[Rows about locating elements on screens]
----

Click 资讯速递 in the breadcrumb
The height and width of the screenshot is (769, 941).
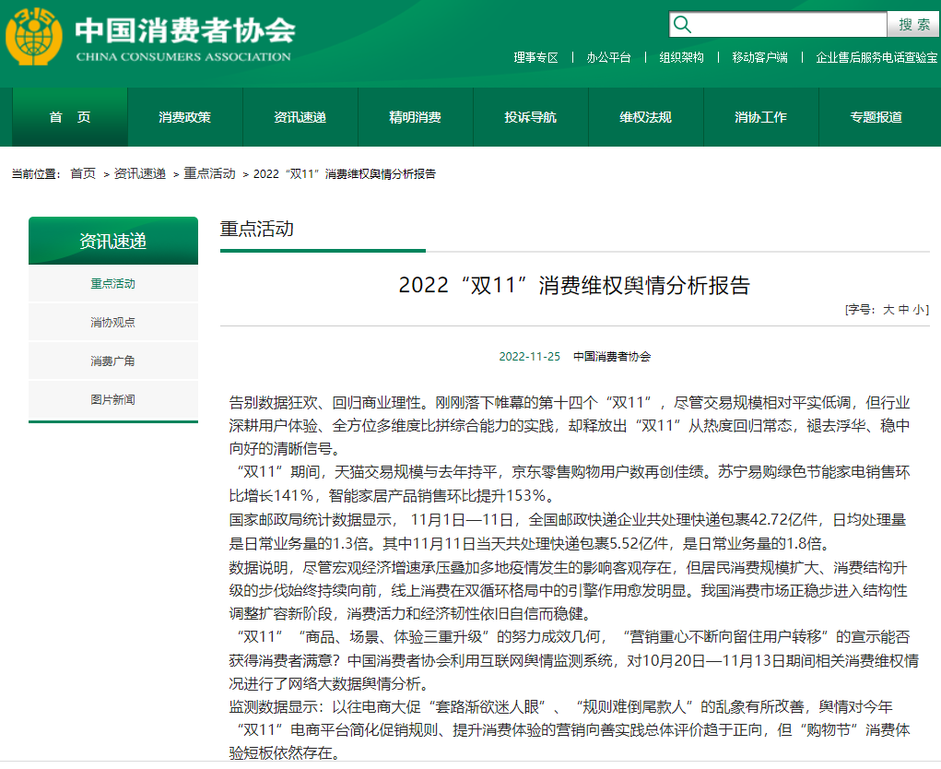[140, 173]
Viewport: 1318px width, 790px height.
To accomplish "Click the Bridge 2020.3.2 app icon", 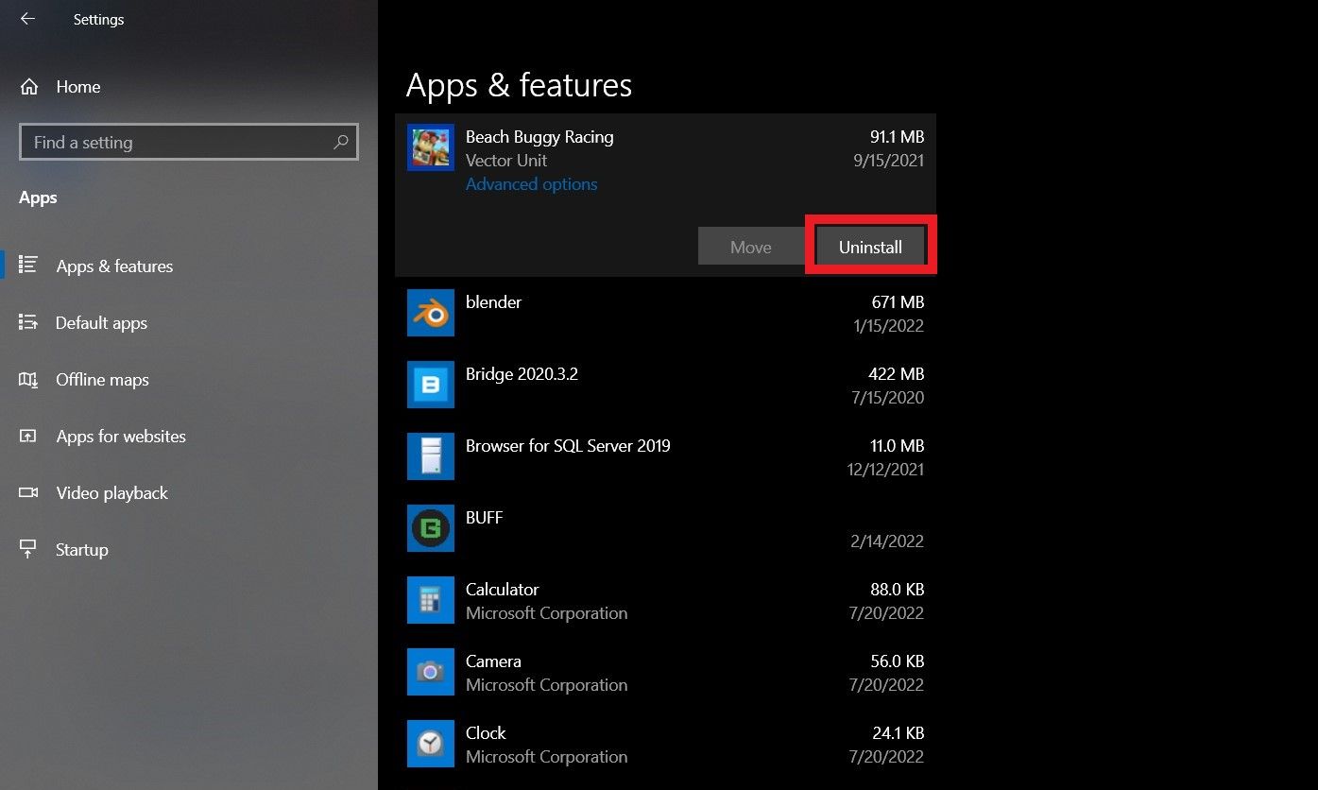I will pos(430,385).
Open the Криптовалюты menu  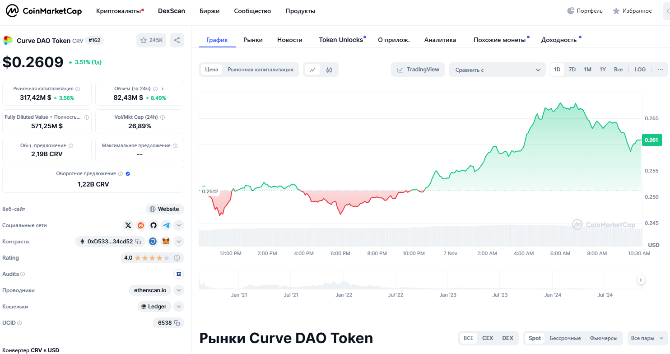pyautogui.click(x=118, y=11)
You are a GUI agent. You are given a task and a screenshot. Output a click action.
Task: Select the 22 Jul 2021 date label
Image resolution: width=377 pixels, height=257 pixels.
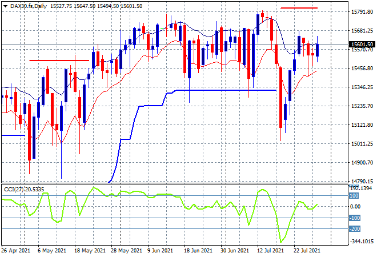click(x=307, y=251)
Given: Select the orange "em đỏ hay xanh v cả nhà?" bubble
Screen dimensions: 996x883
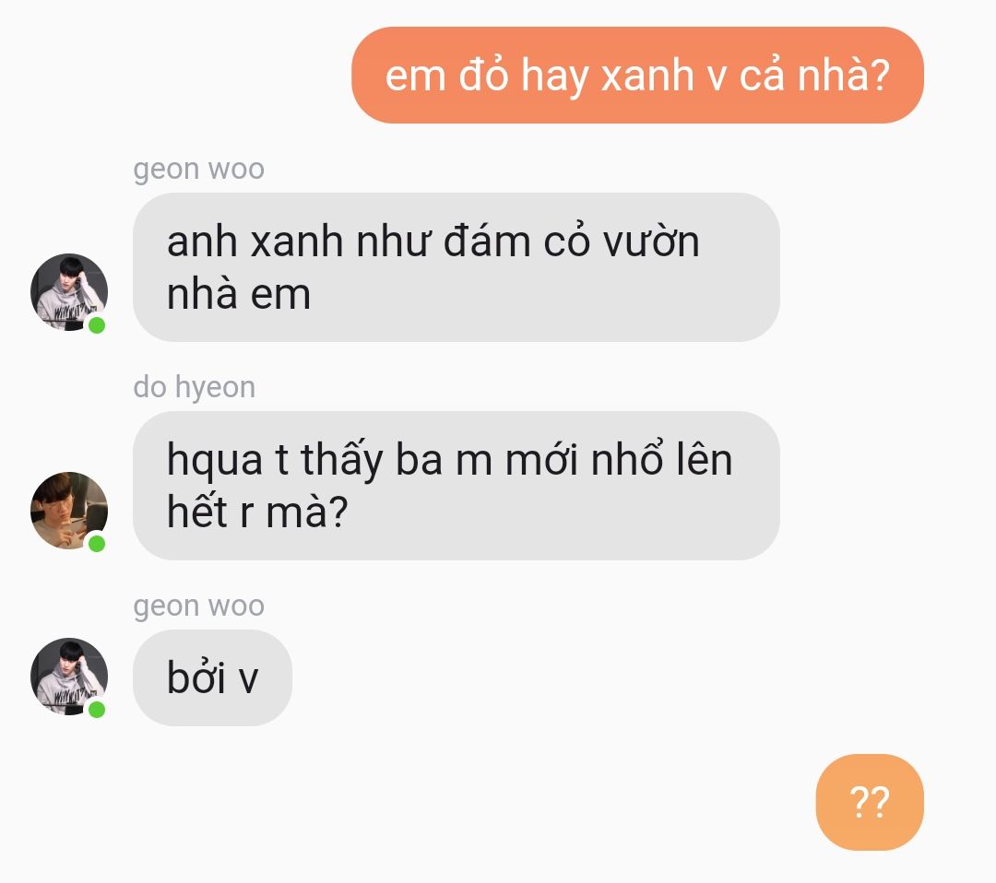Looking at the screenshot, I should 637,75.
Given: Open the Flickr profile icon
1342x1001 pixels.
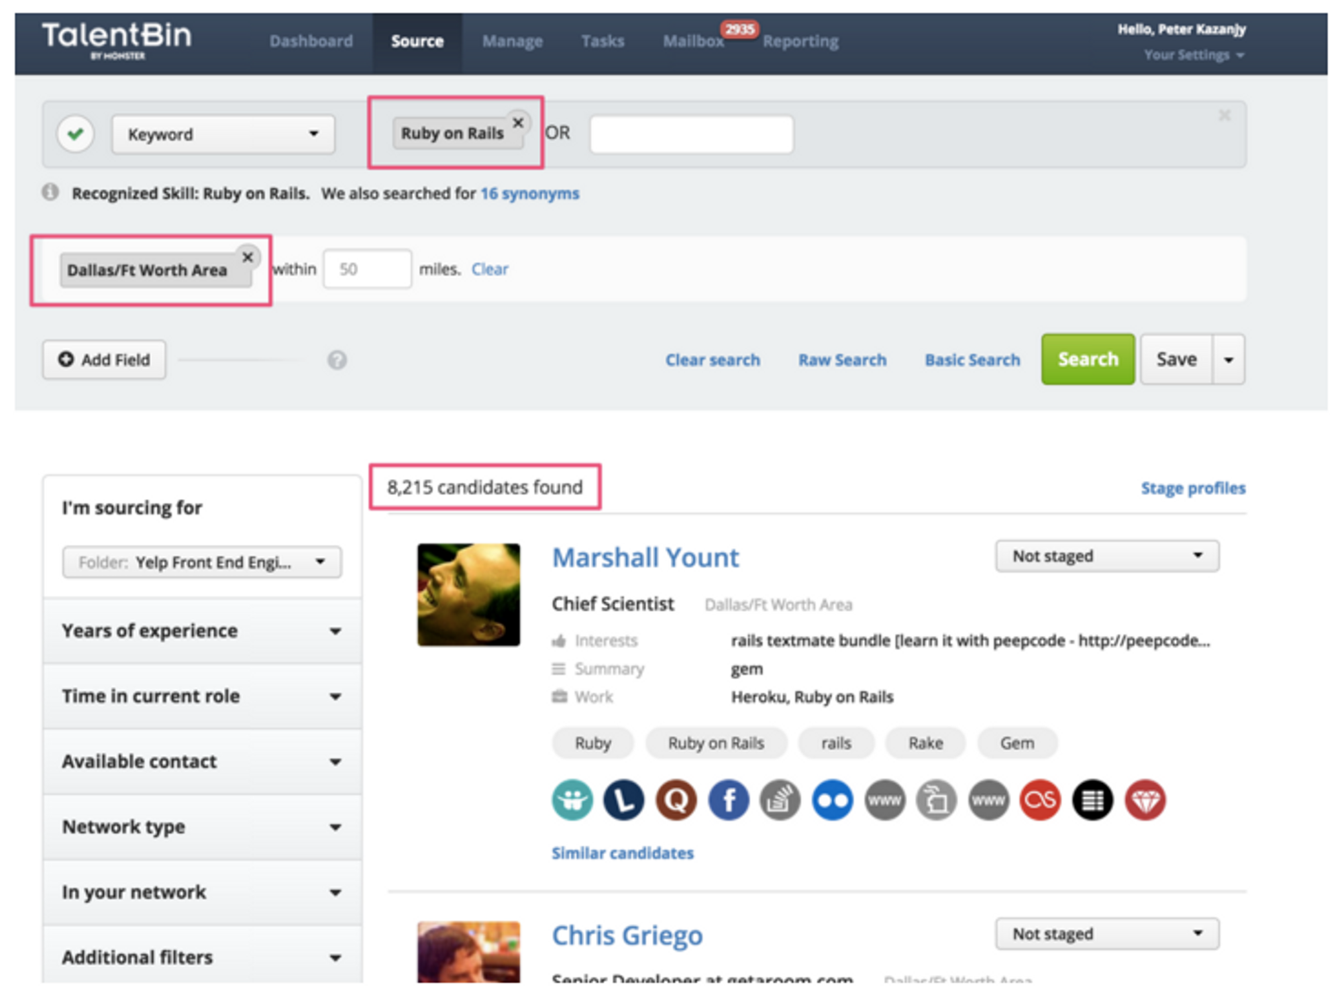Looking at the screenshot, I should tap(832, 800).
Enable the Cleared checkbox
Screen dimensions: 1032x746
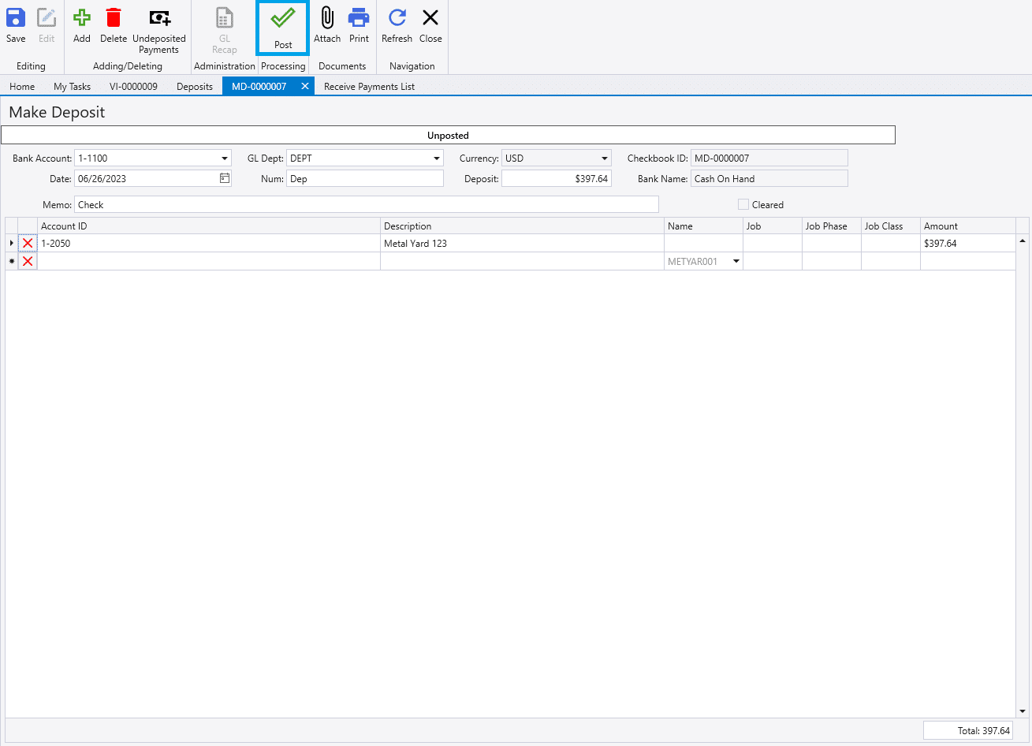point(743,204)
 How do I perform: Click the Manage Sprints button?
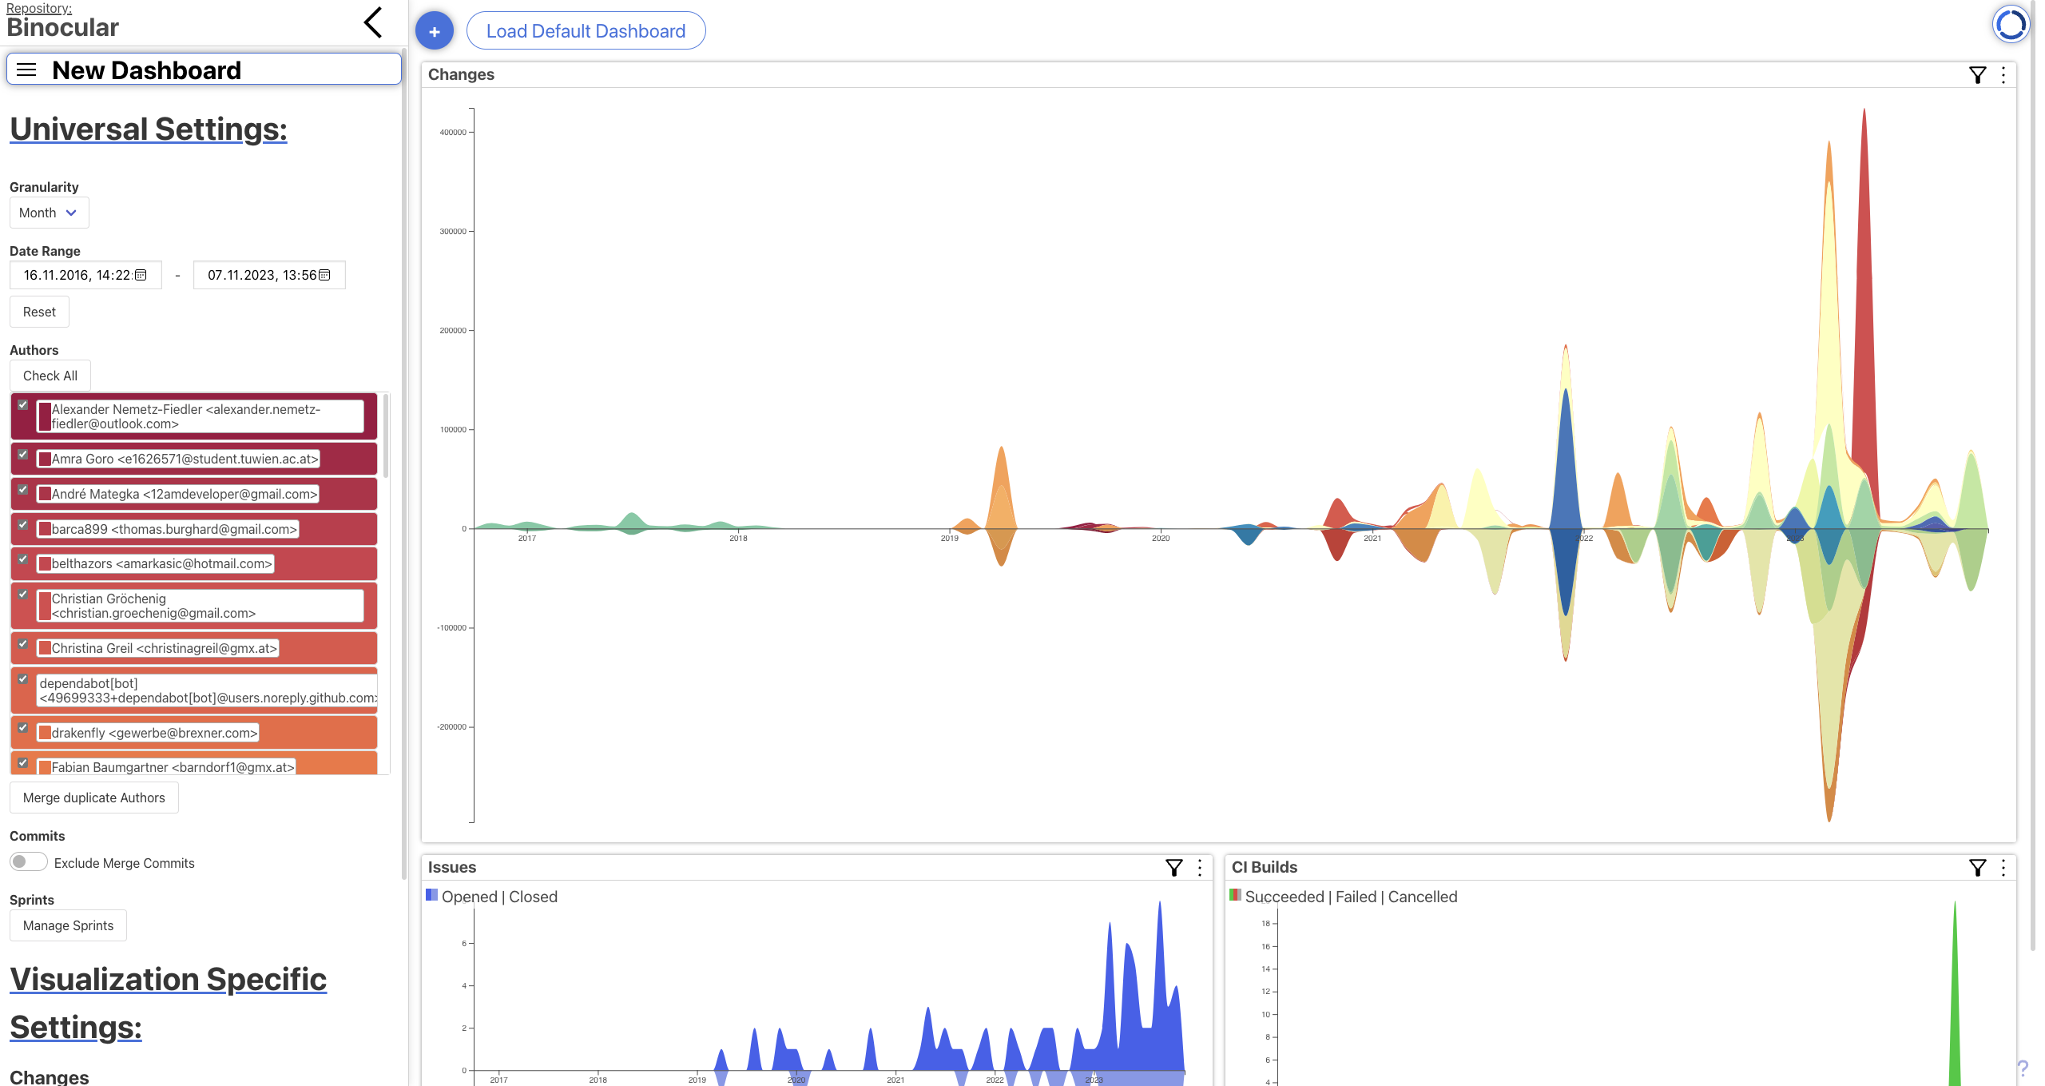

----

TASK OBJECTIVE — Extract every line of the rows that contains the word "pixels".

WRITTEN RESPONSE —
Image resolution: width=377 pixels, height=257 pixels.
1342x1001 pixels.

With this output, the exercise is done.